■ **本文抜粋**

ほんとは、息子が小学校卒業するくらいまでは専業主婦で家にいながら在宅ライターやSNS起業など家でできることをしていて、育児が落ち着いたら仕事を探そうと思っていた。

だが、いろいろと方針が変わり息子を中学受験させることになり、うっかり小6の夏期講習は朝から晩まで息子は塾に缶詰め。

ひょっこり空いた時間に、ふとパートでも探してみようという気になり、求人フリーペーパーを眺めていた。

すると、たまたま自宅から徒歩3分の場所にお店ができることになり、オープニングスタッフを募集していて、ひょっこり申し込んでアッサリ受かったのが始まりだ。

独身時代に新卒から正社員を約10年(2社)やって、久々の社会復帰だ。

実に12年ぶりの社会復帰で、立ち仕事。衰え切った体力が持つか不安だったり、10年のブランクがあってもやっていけるのか、など、いろいろ不安はあったが、いざ始めてみたら、これがなかなか楽しくなってしまった。

悩める育児と、苦手な家事。認めてもらえず、鬱々としていた主婦生活


結婚して専業主婦になり、慣れない育児と苦手な家事に追われる毎日。せっかちで勝気なわたしにとって、「やりがい」を感じられることは、日々の活力になるのだが、いかんせん家の中の育児と家事は、ディスられることはあっても褒められることはほとんどない。しかも、家の中のことは他人様には見えないので、褒めてくれる可能性があるのはただ一人、旦那だけだ。

だからといって旦那が毎日の家事と育児をほめてくれるかと言えば、そんなことがあるはずがないのは想像に難くない。もともと旦那は無口で、家事と育児など「母親ならやって当たり前」な人である。

そんな相手に認めてもらえると思ったのがわたしの大きな勘違いだったが、実際の生活も当然、「やって当たり前」スタンスなので、いくら頑張って、頑張ったことをアピールしても「ああそう」程度である。家事は毎日のことなので、逆に「そんなにアピールされても」的な反応になり、ついには専業主婦の旦那あるあるのトドメとなる「ずっと家にいるんだからそれくらいできるだろ」攻撃を食らい、息子が小さいころは育児の悩みも人に相談できず、家事もうまくいかず、誰にも評価されない、ほんとうにしんどい時期だった。

正直、今まで仕事でさまざまな人と関わり、ケンカし、ディスカッションし、結果を出し、それに見合った給料をもらっていたわたしは、誰にも褒められず、ただひたすら内側に向いていく育児と家事だけの生活は息苦しかった。当時流行りだした「自己肯定感」という言葉に敏感に反応し、自己肯定感が低いと、わたしのようになりやすいと聞き、自己啓発セミナーを受け「自分をほめる」なんてものを学んだりした。

■ **演習用の記録**
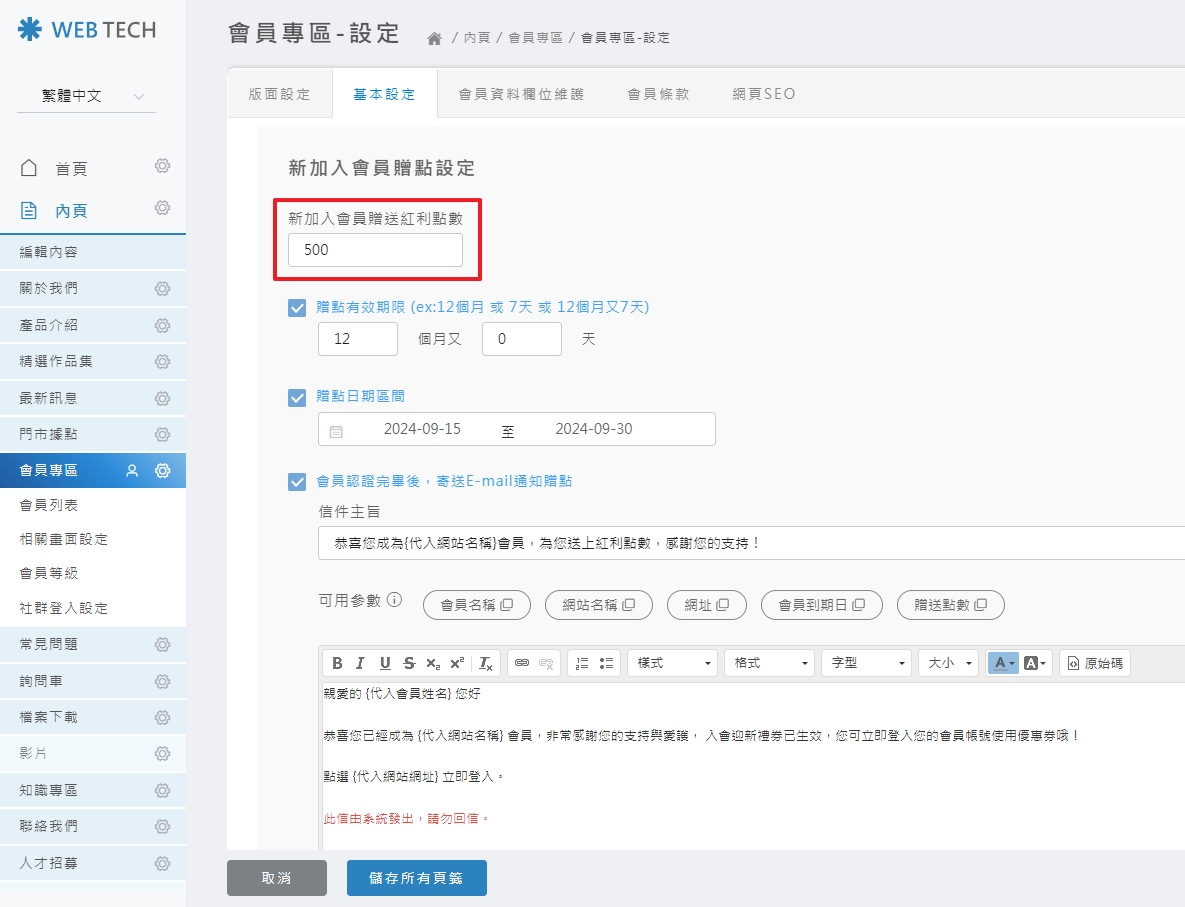
Task: Open the text color picker
Action: 1002,663
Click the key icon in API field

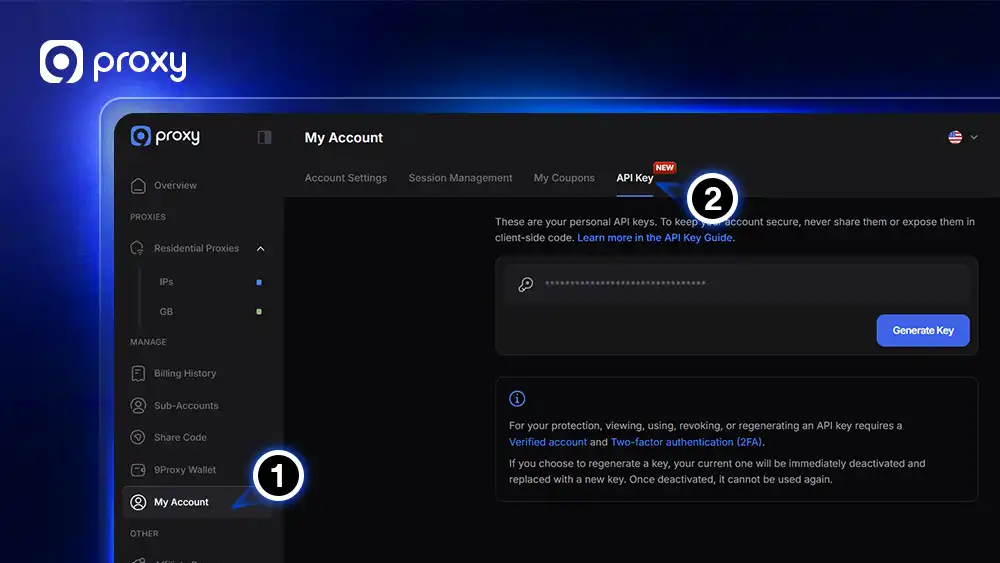point(525,284)
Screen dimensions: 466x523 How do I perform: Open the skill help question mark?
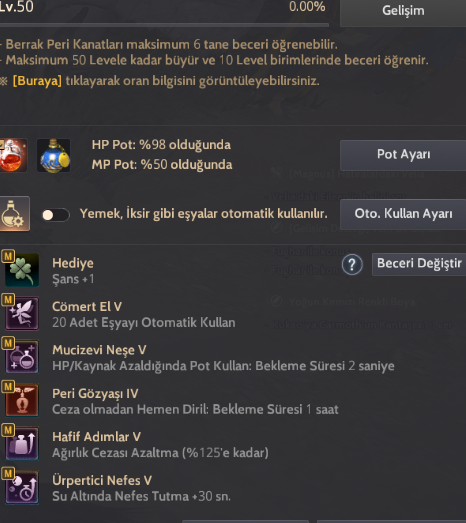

■ **作業指示**
a - 記録のうち「Open」という文字列を含む行の数を数え、数だけを答えてください。大文字と小文字は区別します。
b - 専業主婦から仕事に復帰した話の本文を、最後の文の後から書き継いでください。
本文と記録は、それぞれ別の出典から取られています。

■ **課題の出力**
a - 2

b -
あれこれ迷走し、自分が旦那に認められないことが悲しくて、必死で旦那にわたしを認めてもらおうと頑張っていたあの時期の自分を抱きしめてやりたいくらい必死だったなと思う。

自己啓発も依存するというよりは、本気で自分をどうにかしたかったので、自分なりにいろいろな講座に出かけて勉強した。心理学の聞きかじり的な話やコーチングな勉強ができたので自分の糧になり、SNSを使って講師業までやるようになったので、それはそれで得るものが大きかったと思う。

だが、そんなに苦しみもがき苦しんだ「認められたい欲」は、パートに出ることで一瞬で解決した。

狭い主婦の世界から、刺激まみれの世界へ

社会と切り離されていた12年のブランクや同僚との年齢差など、不安要素がたくさんあったが、別にどうってことなかった。逆に今までは子どもとママだけの世界にいたのに、お店にいる異年齢のスタッフや、次々にお店に来るさまざまなお客様とふれあうのが楽しすぎた。

しかもわたしは小さいころから両親について現金商売の販売業を手伝っていたこともあり、割と忙しい時の処理能力が高いため、店舗系の接客も結構慣れるのが早かった。

パート先の上司はひとまわり以上年下、同僚には主婦はもちろん、自分の子がちょっと大きくなったくらいの年齢の大学生もいる。

人間ウォッチングが大好きなわたしは、パートを始めてすぐのころは、ときどき来るクレーマーでさえ刺激的だった。(いまはもう嫌だが)

今まで育児してきた10年以上、関わるのはママ友、先生、そしてSNS起業では、ひとりなので同僚はおらず、関わるお客様はわたしのことが好きで来てくださる。なので、どんな同僚と一緒になるかどんなお客様が来るかわからない無選別状態、つまりこれぞ社会!に出るのが久々だったのだけど、こんなにたくさんの刺激に触れられるなんて、なぜ今まで専業主婦にこだわっていたのだろう?と思った。

今までずいぶん狭い世界にいたのだなあ、と実感した。


話のネタが増えた

パートを始めて感じた大きな変化は、ママとして専業主婦でいたころに比べ、話のネタが豊富になったことだ。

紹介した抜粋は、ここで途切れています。